- _Text segment_
A bail-in is a strategy for saving a distressed bank or financial institution from collapse by requiring its creditors or depositors to bear part of the losses. Bail-ins’ better-known siblings, bailouts, are also designed to keep financial institutions from ruin but are different from bail-ins in that in a bailout external parties such as governments inject funds (usually from taxes) into the entity instead of requiring the cancellation of debts owed to creditors.

Bail-ins recently arose in Europe as a way to work around the political backlash associated with bailouts. This approach was pioneered in Cyprus in 2013.

Bailout

A bailout is the use of external funds (generally from a government) to rescue a financial institution, business, or country on the verge of collapse. This capital injection is usually provided to avoid a bankruptcy or failure that would have broadly negative effects for a country or region.

Notorious examples of bailouts include the bank bailouts during the 2008 financial crisis and the European Union’s bailout of the Greek economy that started in 2010 and lasted almost a decade. Bailouts can be politically charged because in most cases taxpayers are the ones paying for them. Bailouts are not to be confused with bail-ins, in which the creditors of the financially distressed party are made to bear part of the burden of rescuing it.

Balance of payments

The balance of payments is a document recording all transactions between individuals, businesses, and government entities in one country (called residents) and those of other countries (called non-residents). It encompasses imports and exports of goods and services, as well as cross-border financial investments, remittances, foreign aid, and money spent by non-residents in the resident country, or vice-versa.

In the strictest sense of the term, the balance of payments should always add up to zero, but economists often refer to a balance of payments surplus or deficit. For instance, if a country does not have enough revenue coming in to pay for its imports, it must use reserves or go into debt to pay for them, generating a deficit. The opposite situation would be a surplus.

Balance of trade

Balance of trade, also known as international trade balance, is the difference between a country’s exports and imports over a set period of time. It is part of a broader measure of all cross-border financial transactions called the balance of payments, which also includes items such as remittances, foreign aid, and international investing.

If a country sells more goods and services to other countries than it buys, it is said to have a trade surplus, or positive trade balance. Conversely, a country that buys more goods and services than it sells internationally is said to have a trade deficit, or negative trade balance. Countries with a trade deficit will have to borrow money to pay for imports, while nations with a surplus will tend to lend money.

Bank

Banks are institutions that receive deposits of money from people or entities and use that money to make loans or other investments. To encourage people to deposit their money, banks pay account holders interest on the amount they deposited with the bank. They profit on the difference between the interest rate paid and the interest rate charged when they lend out money.

Banks are required by law to keep a certain amount of money as reserves to back their obligations rather than lending it out. The two main types of banks are retail banks and investment banks. Modern banks arose in Renaissance Italy in the 14th century.

Bank of England

The Bank of England is the United Kingdom’s central bank. It does not have accounts and depositors or issue loans, as normal banks do. Rather, it oversees the production of banknotes, supervises other forms of payment, and regulates all other banks in the country.

Another key function of the Bank of England is to establish the UK’s monetary policy, chiefly by setting interest rates. These rates directly influence the cost of living, the currency’s purchasing power, and the cost of borrowing money.

- _Short exercise_
In the finance glossary, where and when was the bail-in approach first used? This data is taken from a separate source.

[Dataset excerpt]
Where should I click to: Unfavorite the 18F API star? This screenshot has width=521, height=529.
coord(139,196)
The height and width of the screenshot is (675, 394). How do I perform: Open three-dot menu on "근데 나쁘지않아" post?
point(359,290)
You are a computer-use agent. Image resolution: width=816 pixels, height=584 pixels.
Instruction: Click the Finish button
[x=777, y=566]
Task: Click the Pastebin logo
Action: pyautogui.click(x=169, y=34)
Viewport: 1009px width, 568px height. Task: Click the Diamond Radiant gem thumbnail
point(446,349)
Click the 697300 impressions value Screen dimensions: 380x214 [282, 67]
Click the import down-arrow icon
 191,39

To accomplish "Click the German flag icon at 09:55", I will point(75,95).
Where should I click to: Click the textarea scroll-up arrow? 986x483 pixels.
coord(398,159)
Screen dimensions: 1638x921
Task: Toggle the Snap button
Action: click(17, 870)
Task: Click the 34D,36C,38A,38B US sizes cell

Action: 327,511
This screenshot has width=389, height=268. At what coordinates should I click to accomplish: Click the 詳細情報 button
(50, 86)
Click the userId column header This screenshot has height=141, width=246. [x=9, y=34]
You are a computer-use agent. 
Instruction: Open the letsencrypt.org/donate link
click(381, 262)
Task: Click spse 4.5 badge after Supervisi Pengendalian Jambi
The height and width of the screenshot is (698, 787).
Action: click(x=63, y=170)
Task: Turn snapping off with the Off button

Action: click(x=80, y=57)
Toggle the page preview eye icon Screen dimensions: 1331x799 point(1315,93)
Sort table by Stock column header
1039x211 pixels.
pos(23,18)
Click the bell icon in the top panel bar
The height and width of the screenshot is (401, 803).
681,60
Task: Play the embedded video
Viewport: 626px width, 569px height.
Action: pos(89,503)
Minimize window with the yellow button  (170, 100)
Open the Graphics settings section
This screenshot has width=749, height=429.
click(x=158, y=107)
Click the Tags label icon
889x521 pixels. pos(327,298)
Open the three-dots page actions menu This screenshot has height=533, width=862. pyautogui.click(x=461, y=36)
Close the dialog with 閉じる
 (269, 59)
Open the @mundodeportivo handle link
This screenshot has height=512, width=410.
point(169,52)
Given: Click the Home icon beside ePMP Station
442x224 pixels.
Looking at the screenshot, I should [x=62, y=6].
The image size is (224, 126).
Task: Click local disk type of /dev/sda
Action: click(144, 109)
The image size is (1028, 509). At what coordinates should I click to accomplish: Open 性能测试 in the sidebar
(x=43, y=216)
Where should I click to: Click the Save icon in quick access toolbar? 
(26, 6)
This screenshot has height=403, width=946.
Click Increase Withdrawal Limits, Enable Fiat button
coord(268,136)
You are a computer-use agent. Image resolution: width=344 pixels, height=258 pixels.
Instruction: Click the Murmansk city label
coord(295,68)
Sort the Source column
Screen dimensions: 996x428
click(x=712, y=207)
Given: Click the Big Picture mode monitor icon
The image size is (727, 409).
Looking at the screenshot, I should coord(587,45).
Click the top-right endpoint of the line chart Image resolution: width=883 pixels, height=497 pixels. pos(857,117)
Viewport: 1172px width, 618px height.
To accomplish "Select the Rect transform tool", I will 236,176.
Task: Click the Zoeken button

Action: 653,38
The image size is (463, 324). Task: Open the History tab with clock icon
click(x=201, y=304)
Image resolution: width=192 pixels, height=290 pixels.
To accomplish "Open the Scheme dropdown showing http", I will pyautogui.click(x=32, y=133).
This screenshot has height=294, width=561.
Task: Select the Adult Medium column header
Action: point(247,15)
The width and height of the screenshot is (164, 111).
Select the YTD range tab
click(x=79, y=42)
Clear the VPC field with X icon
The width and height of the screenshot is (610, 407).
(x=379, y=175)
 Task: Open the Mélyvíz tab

- _Response below_
Cyprus, in 2013.